Marka olmak!

Sosyal medya fenomeni olanlar için ne duyuyoruz son zamanlarda?

 

Hesaplarında paylaşım yaparken nelere dikkat ettiler, kişisel imajlarını nasıl şekillendirdiler, hangi konular hakkında video çekeceklerini nasıl belirlediler? Hepsi bir bütünün parçaları ve buna da Marka Yönetimi diyoruz. Artan rekabetle kendi başarılarımızı ön plana çıkartmak için çalışıyoruz ama doğru stratejiler belirleyememek tüm çabalarımızı boşa çıkartıyor.

 

Sadece bir ürün için değil, aynı zaman da kişilerin de marka değeri var ve bunun için artık uzmanlaşmamız gerekli. Bu sayede ulaşmak istediğimiz kitleleri etkileyebiliyoruz.

 

Özellikle ünlülerin, öncelikle daha da meşhur olabilmek ve ilgi çekebilmek için “Marka’larını” yöneten danışmanları var. Bu durum o kadar aşırıya kaçabiliyor ki; kimle görüştüğünüz bile markanızı yönetenlerin insafına kalıyor. Sonra pahalı giyim kuşam, kullandığınız telefon markası, bindiğiniz aracın fiyatı, gittiğiniz lokantaların prestiji sizi esir alıyor ve önünüze geçiyor. Evet, bir şeyler ters gidiyor. Marka olmakla “Ye, kürküm ye” anlayışı birbirine karışıyor. İnsanları sadece maddi göstergeleriyle kategorize etmeye başlıyoruz.

 

Dünyanın en zengin bilim insanlarının hayatlarına baktığımızda; ne kadarda mütevazı bir yaşam tarzları var! Ama bu isimler MARKADIR! Steve Jobs “Apple”, Bill Gates “Microsoft”, Mark Zuckerberg “Facebook” gibi…

 

Peki, sizce onların marka olmasını sağlayan unsurlar nelerdir?

 

Kariyer için iyi bir eğitim almak, çok çalışmak ve doğru işler yapmak gerekli. Başarının yolu kendinizi bir marka olarak görüp, insanların sizi algılama şekillerini yönetmenizden geçiyor. Sadece yaptığınız işle değil, bunun yanında işinizi sunum şeklinizle, davranışlarınızla, tavırlarınızla ve tarzınızla bir bütünlük oluşturmanız gerekiyor. Eğer bu bütünlüğü sağlayabilirseniz ve başarabilirseniz kişisel markanızı oluşturabilirsiniz.

 

Tanıma göre; kişisel marka; “kişinin sahip olduğu her şeyle; özü, sözü, tavır ve davranışları, imajıyla hedef kitlesine/müşterisine verdiği mesaj, yarattığı fark, kendine, işine ve ilişkilerine kattığı değerlere bağlı bir kimliktir. Kişisel marka, kişinin sahip olduğu değerlerin, yeteneklerin, tutkularının ifadesidir.
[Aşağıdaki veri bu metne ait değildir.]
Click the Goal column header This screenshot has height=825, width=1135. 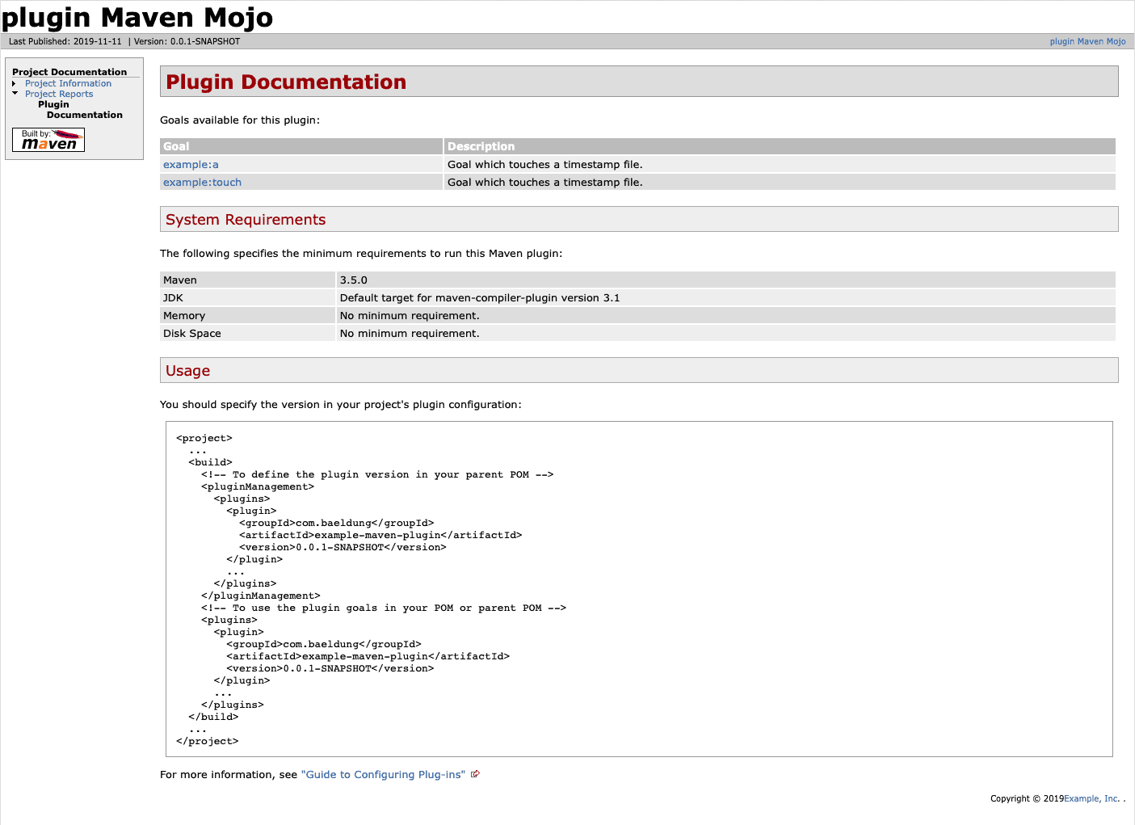point(301,146)
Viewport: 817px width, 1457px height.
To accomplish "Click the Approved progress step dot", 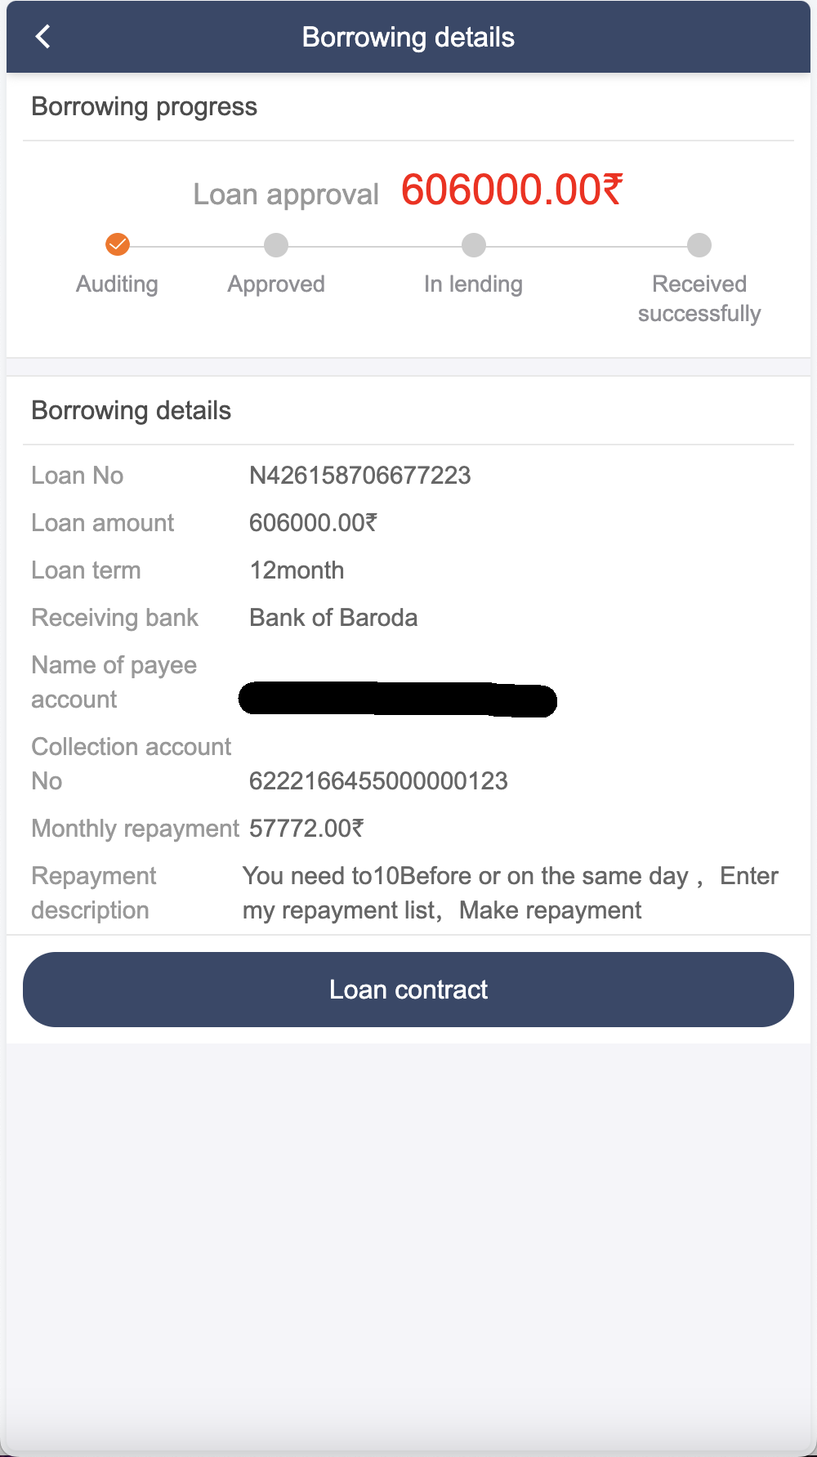I will [x=276, y=244].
İster iş hayatında ya da özel hayatta olsun her profesyonelin markalaşmaya ihtiyacı vardır. Başarılı ve güçlü bir kişisel marka, rekabet içerisinde farklılaşmanızı, değerinizi dış dünyaya yansıtmanızı sağlar. Bu sayede idol, örnek alınan, marka bireyler olursunuz.

 

Kişisel markanızı yaratmak ise; farklılaşmakla, işinize değer katmakla ve insanların sizi nasıl algılayacağını yönetmekle mümkün. Orijinal ve özgün olmak sizi farklı kılacaktır. Şu şikâyet cümlesi çok tanıdık; “Benle aynı şartlara sahip rakiplerim benden daha çok kazanıyor, daha çok tanınıyor, nerede yanlış yapıyorum?” Aslında bu noktaya gelebildiyseniz doğru yoldasınız çünkü marka olmak süreci de bir farkındalıktır. Tabi ki şu da var kendinize rakip olarak gördüğünüz kişiler, acaba gerçekten ne kadar da nitelikliler!
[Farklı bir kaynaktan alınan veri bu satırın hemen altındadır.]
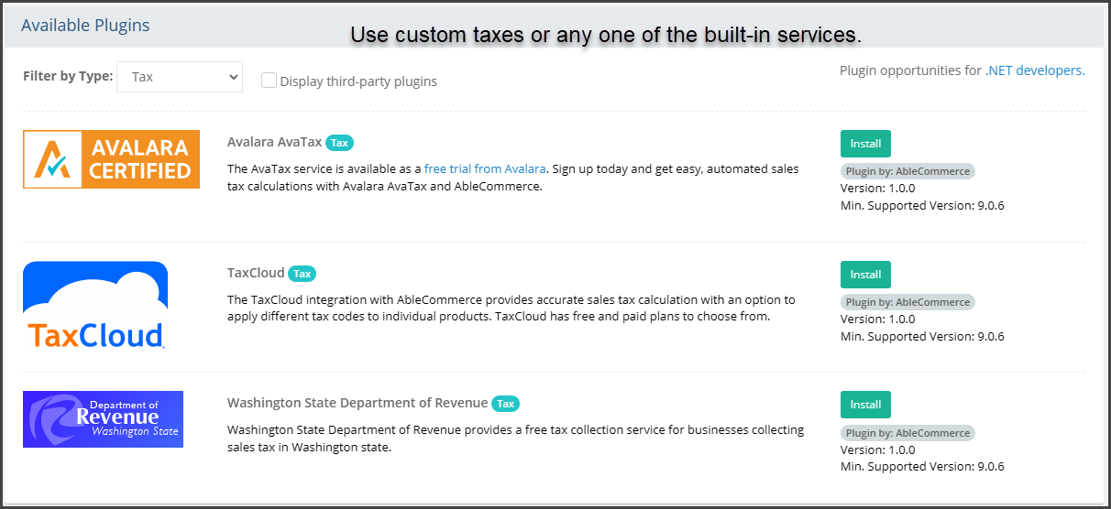Click the TaxCloud logo image
The width and height of the screenshot is (1111, 509).
(x=95, y=305)
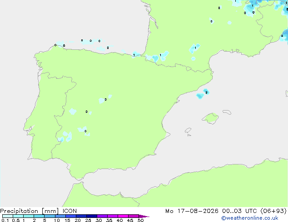Click the "(06+93)" forecast run label
Viewport: 288px width, 222px height.
tap(273, 211)
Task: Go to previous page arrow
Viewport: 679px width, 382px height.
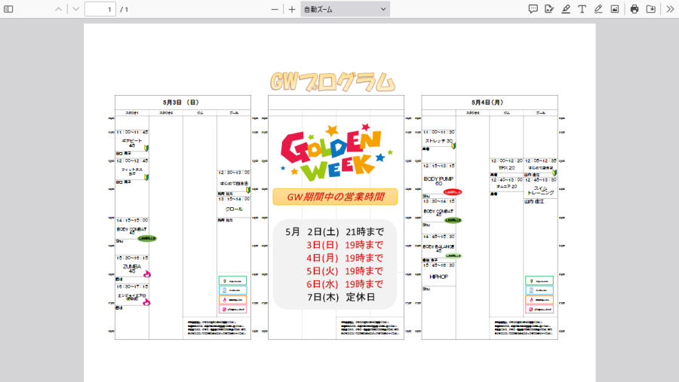Action: pos(59,9)
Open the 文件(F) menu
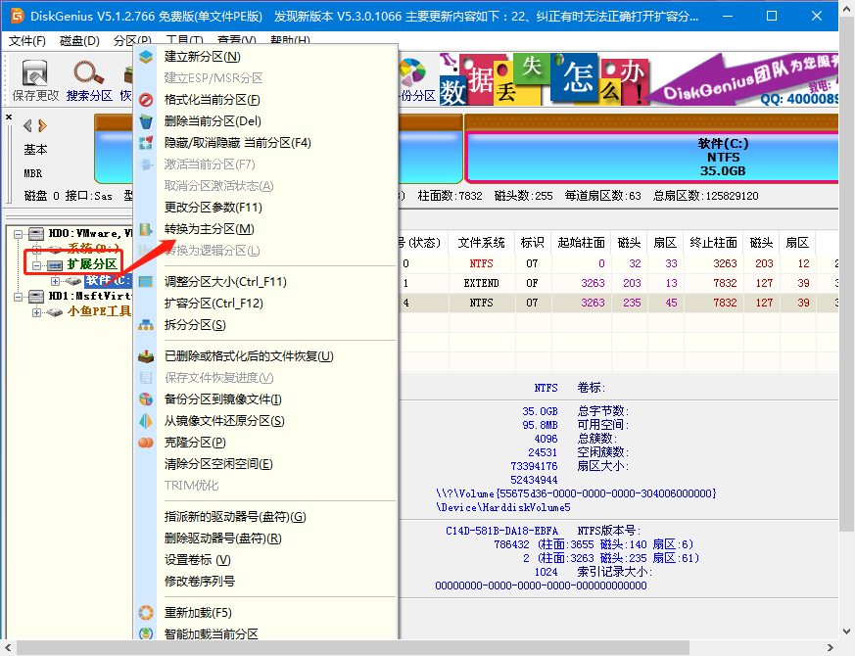 coord(26,41)
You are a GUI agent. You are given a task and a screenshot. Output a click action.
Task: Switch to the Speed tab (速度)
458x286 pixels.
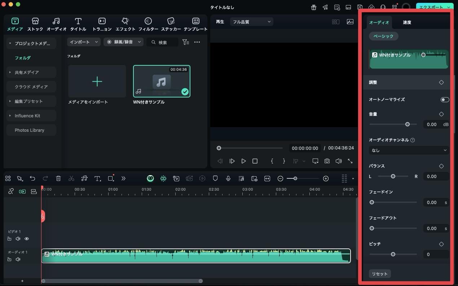(x=407, y=22)
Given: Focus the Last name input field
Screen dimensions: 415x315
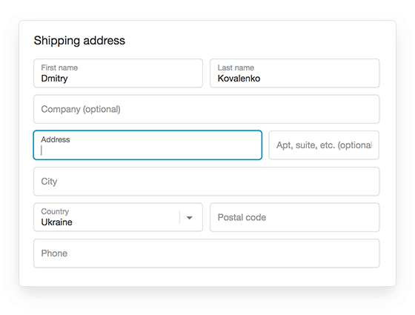Looking at the screenshot, I should 295,73.
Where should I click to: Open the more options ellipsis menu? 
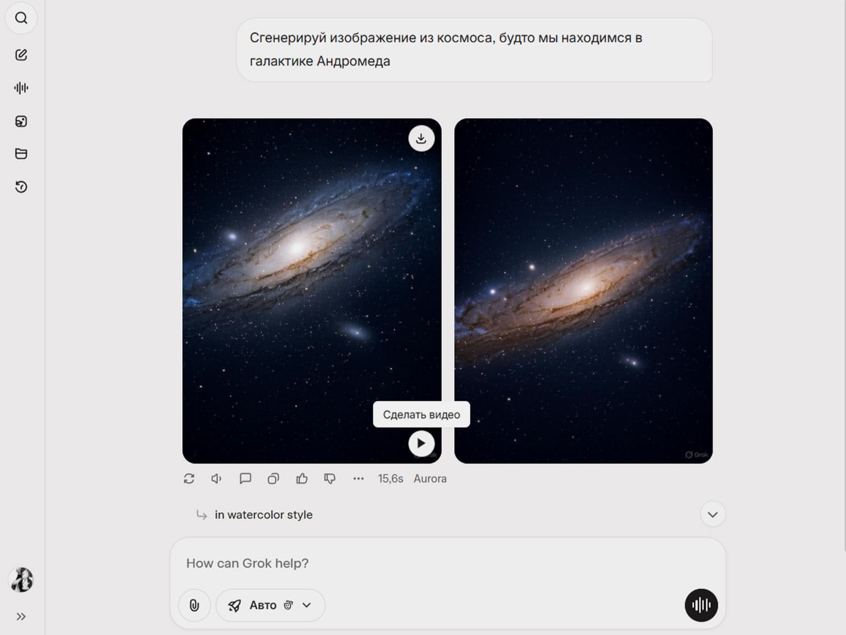click(358, 479)
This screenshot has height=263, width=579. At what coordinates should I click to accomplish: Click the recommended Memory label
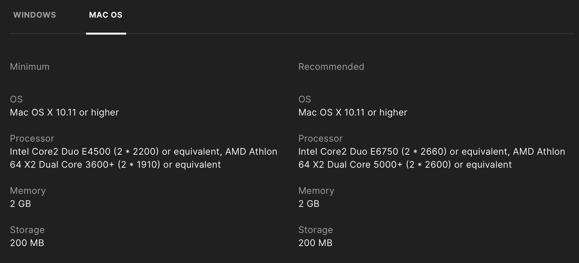[x=316, y=191]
Eğitim olarak neler yapmışlar, günlük yaşantılarında yansıttıkları kadar kaliteliler mi? Önce buna karar verip sonra yola çıkmalıyız. Bazen çünkü hata yapıp kendimizi de haksız yargılayabiliyoruz. Sonuç olarak özgün olmalıyız, marka değerimiz için kendimizi geliştirmeliyiz, neler yapabileceğimizi araştırmalıyız ve varsa danışabileceğimiz kişiler çekinmemeliyiz.

Marka olmak ve marka değeri yaratmak ciddi bir iş!

İçini boş bırakmadan, yavaş belki ama emin adımlarla ilerlemeliyiz.